***** Provided records

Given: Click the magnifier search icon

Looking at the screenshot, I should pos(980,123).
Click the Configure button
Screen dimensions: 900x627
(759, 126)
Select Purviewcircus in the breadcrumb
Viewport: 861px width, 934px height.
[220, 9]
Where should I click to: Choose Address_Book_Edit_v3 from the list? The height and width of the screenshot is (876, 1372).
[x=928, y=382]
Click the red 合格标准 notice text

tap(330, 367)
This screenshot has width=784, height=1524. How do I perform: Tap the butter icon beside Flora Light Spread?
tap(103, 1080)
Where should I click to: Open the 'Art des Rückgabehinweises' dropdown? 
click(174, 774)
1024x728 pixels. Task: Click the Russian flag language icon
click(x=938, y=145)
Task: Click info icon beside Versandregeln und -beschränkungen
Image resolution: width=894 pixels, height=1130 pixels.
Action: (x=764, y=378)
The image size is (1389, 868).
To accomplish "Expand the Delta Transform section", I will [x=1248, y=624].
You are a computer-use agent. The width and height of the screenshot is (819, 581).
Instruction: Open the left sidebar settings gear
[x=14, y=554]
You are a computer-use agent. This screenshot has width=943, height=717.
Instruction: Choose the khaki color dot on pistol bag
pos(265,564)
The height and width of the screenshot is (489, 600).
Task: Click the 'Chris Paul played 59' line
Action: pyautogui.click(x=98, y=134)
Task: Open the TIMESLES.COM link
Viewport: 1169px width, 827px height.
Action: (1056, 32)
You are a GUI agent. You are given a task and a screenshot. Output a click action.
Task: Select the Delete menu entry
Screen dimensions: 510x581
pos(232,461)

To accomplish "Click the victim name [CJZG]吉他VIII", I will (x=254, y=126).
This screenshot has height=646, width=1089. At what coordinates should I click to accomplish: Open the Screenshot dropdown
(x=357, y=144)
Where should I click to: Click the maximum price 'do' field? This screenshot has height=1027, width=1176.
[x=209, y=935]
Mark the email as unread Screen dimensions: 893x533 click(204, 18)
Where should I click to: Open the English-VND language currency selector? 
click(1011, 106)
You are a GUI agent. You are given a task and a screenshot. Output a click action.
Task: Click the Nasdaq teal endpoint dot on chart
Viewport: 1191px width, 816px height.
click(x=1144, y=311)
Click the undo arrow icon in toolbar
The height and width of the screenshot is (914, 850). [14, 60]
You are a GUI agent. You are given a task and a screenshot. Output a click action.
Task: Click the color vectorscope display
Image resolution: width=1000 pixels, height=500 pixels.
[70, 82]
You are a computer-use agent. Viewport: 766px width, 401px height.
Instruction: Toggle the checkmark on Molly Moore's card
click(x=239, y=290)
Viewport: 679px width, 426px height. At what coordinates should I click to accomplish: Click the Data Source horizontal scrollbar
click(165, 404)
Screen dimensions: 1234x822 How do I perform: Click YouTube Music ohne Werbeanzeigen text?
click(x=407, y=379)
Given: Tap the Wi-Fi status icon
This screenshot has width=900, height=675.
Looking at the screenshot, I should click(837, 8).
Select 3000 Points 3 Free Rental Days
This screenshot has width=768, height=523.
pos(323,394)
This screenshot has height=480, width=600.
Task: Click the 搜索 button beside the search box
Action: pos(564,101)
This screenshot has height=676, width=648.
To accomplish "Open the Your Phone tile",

**********

* What you have to do *
Every record above should be copied exactly.

* Solution *
Given: Click the magnifier search icon

Looking at the screenshot, I should pos(980,123).
Click the Configure button
Screen dimensions: 900x627
(759, 126)
Select Purviewcircus in the breadcrumb
Viewport: 861px width, 934px height.
[220, 9]
Where should I click to: Choose Address_Book_Edit_v3 from the list? The height and width of the screenshot is (876, 1372).
[x=928, y=382]
Click the red 合格标准 notice text

tap(330, 367)
This screenshot has width=784, height=1524. How do I perform: Tap the butter icon beside Flora Light Spread?
tap(103, 1080)
Where should I click to: Open the 'Art des Rückgabehinweises' dropdown? 
click(174, 774)
1024x728 pixels. Task: Click the Russian flag language icon
click(x=938, y=145)
Task: Click info icon beside Versandregeln und -beschränkungen
Image resolution: width=894 pixels, height=1130 pixels.
Action: (x=764, y=378)
The image size is (1389, 868).
To accomplish "Expand the Delta Transform section", I will [x=1248, y=624].
You are a computer-use agent. The width and height of the screenshot is (819, 581).
Instruction: Open the left sidebar settings gear
[x=14, y=554]
You are a computer-use agent. This screenshot has width=943, height=717.
Instruction: Choose the khaki color dot on pistol bag
pos(265,564)
The height and width of the screenshot is (489, 600).
Task: Click the 'Chris Paul played 59' line
Action: pyautogui.click(x=98, y=134)
Task: Open the TIMESLES.COM link
Viewport: 1169px width, 827px height.
Action: (1056, 32)
You are a GUI agent. You are given a task and a screenshot. Output a click action.
Task: Select the Delete menu entry
Screen dimensions: 510x581
pos(232,461)

To accomplish "Click the victim name [CJZG]吉他VIII", I will (x=254, y=126).
This screenshot has height=646, width=1089. At what coordinates should I click to accomplish: Open the Screenshot dropdown
(x=357, y=144)
Where should I click to: Click the maximum price 'do' field? This screenshot has height=1027, width=1176.
[x=209, y=935]
Mark the email as unread Screen dimensions: 893x533 click(204, 18)
Where should I click to: Open the English-VND language currency selector? 
click(1011, 106)
You are a GUI agent. You are given a task and a screenshot. Output a click action.
Task: Click the Nasdaq teal endpoint dot on chart
Viewport: 1191px width, 816px height.
click(x=1144, y=311)
Click the undo arrow icon in toolbar
The height and width of the screenshot is (914, 850). [14, 60]
You are a GUI agent. You are given a task and a screenshot. Output a click action.
Task: Click the color vectorscope display
Image resolution: width=1000 pixels, height=500 pixels.
[70, 82]
You are a computer-use agent. Viewport: 766px width, 401px height.
Instruction: Toggle the checkmark on Molly Moore's card
click(x=239, y=290)
Viewport: 679px width, 426px height. At what coordinates should I click to accomplish: Click the Data Source horizontal scrollbar
click(165, 404)
Screen dimensions: 1234x822 How do I perform: Click YouTube Music ohne Werbeanzeigen text?
click(x=407, y=379)
Given: Tap the Wi-Fi status icon
This screenshot has width=900, height=675.
Looking at the screenshot, I should click(837, 8).
Select 3000 Points 3 Free Rental Days
This screenshot has width=768, height=523.
pos(323,394)
This screenshot has height=480, width=600.
Task: Click the 搜索 button beside the search box
Action: pos(564,101)
This screenshot has height=676, width=648.
To accomplish "Open the Your Phone tile",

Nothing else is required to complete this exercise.